A partial inventory of the kitchen at Salt Water Farm: glass canning jars, oyster and clam knives, foraged mushrooms, a granite kitchen island with a Wolf six-burner range and grill, a wood-burning brick oven, a kegerator, shelves lined with back issues of Gourmet and Saveur, two Bosch dishwashers, two Viking baking ovens, two Australian shepherd dogs (Moxie and Moose), a complete set of Le Creuset cookware, a collection of All-Clad, a collection of antique cast-iron pans, and a big, communal dining room table.

Since the spring, Annemarie Ahearn has been hosting recreational cooking classes inside a vintage post-and-beam barn that her family imported from Wisconsin. The Ahearns’ long, sloping piece of old farmland just north of Camden overlooks a field of lupines, sailboats and lobster boats, and the island-dotted Penobscot Bay.

In late August, five Brooklyn chefs descend on the farm.

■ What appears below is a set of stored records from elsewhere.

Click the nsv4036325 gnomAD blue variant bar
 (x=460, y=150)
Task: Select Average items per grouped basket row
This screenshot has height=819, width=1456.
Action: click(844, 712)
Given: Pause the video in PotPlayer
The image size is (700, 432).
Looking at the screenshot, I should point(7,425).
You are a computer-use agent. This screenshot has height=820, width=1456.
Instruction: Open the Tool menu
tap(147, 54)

One parks his rental car, a red Mustang, on the lawn. There’s a 300-pound pig waiting in the fridge. On the schedule for the week: how to make sausages, how to make headcheese, how to pickle cucumbers, how to rake wild blueberries, how to make pizza in a wood-fired oven, and how to kill, eviscerate, and pluck chickens.

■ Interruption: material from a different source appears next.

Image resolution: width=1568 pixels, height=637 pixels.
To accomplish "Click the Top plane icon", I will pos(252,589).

“This is very different than anything that’s been done in midcoast Maine,” Ahearn says. “What’s hip in the food world right now are the lost arts of butchering, smoking meats, distilling, and brewing.”

For one week in August, Ahearn’s world in Lincolnville resembled the current epicenter of the burgeoning preindustrial food revival: Brooklyn, New York. Only here, salty sea breezes mingle with the smell of roasting pork shoulders without the interruption of car alarms, hookers, or dudes on tall bikes. The kegerator cools Andrew’s Brewing Company’s beers instead of Sixpoint Craft Ales, and the chefs are foraging chanterelle mushrooms, catching mackerel, and harvesting urchins rather than raiding the shelves at Sahadi’s.

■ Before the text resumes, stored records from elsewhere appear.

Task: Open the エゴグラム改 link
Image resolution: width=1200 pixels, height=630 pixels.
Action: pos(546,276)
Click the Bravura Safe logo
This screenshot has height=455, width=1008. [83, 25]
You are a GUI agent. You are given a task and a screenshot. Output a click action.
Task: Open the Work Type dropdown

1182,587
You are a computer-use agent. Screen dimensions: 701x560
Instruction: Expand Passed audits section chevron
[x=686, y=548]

On Thursday night, Annaliese Griffin, an editor at Brooklyn Based, an online newsletter, pulls pork butt shoulder-to-shoulder with Dennis Spina, chef at Roebling Tea Room in Williamsburg, and Jill Meerpohl from Vinegar Hill House in Dumbo. A cassoulet and a porchetta roast in the wood-fired oven, and buttery piecrust jammed with blueberries raked earlier in the day bakes in a convection oven. (“I can’t have my cholesterol tested for a week,” one family friend says over dinner.)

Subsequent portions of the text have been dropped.